IMHO since we now have ciphers that are probably "unbreakable for the foreseeable future" (e.g. AES and ChaCha) we should probably concentrate on creating and popularizing misuse-resistant constructions as much as possible. It's good to remove footguns.

[maqp]

Hadn't really looked into SIV as I've only written stuff that always generates XChaCha nonces with getrandom but yeah I can totally see why the platform etc. could cause issues that lead to nonce-reuse. This was most informative post, thank you so much!

[api]

SIV is usually done with AES/GMAC constructions but you could do it with ChaChaPoly just fine.

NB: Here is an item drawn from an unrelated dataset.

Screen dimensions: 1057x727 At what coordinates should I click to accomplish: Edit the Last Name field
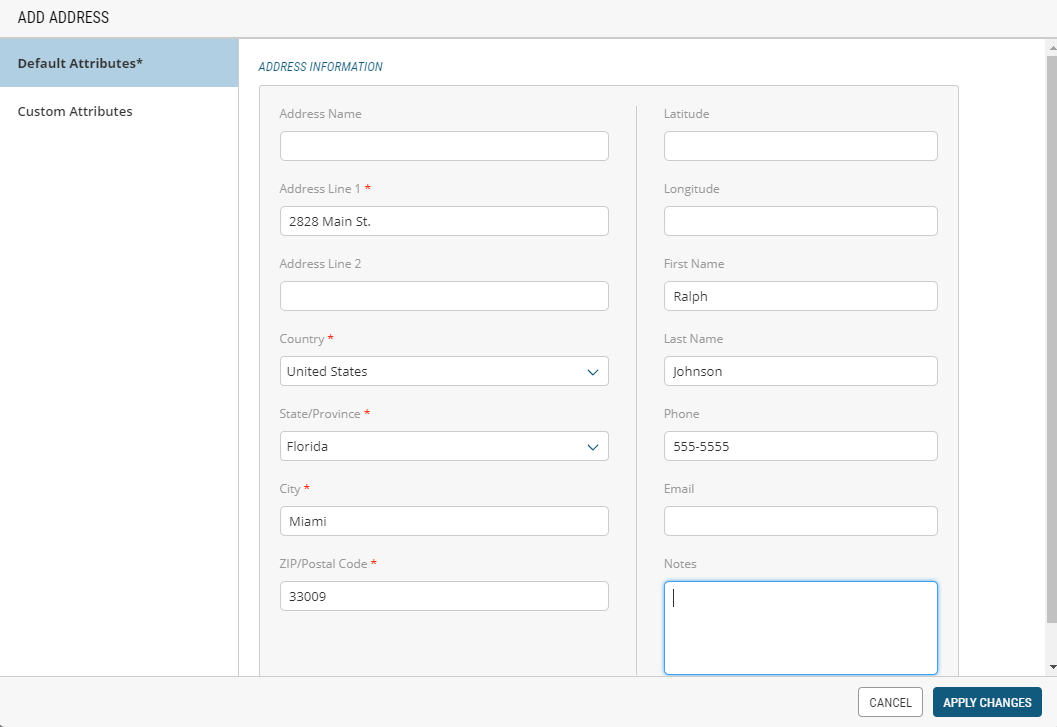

The big downside is that it requires two passes on encrypt: one to create the MAC and derive the IV and another to encrypt. The overhead for this is small for message/packet based systems though since after pass one the data will be sitting hot in the processor's L0 cache. Decryption can be done in one pass.

[forty]

Aren't you supposed to Mac the encrypted data?

[staticassertion]

> You can't just do SHA256(key + message) to generate a safe MAC.

Can you explain this?

[dagenix]

A Sha256 hash is just a dump of the internal state of the function. If you know the hash, you can keep running the hash function for more data and calculate a new hash for the original data with new data appended.

[maqp]

What @dagenix said. See e.g. Thomas Pornin's answer here https://crypto.stackexchange.com/a/3979 for more details

[stouset]

If you have the output

    h = SHA-256(k || m1)

you can easily compute a function `F(h, m2)` such that

    SHA-256(k || m1 || m2) = F(h, m2)

allowing you to forge a verifier for `m1 || m2` under `k` for any `m2` you wish without actually knowing `k`.

[wvh]

You can with the truncated versions, though.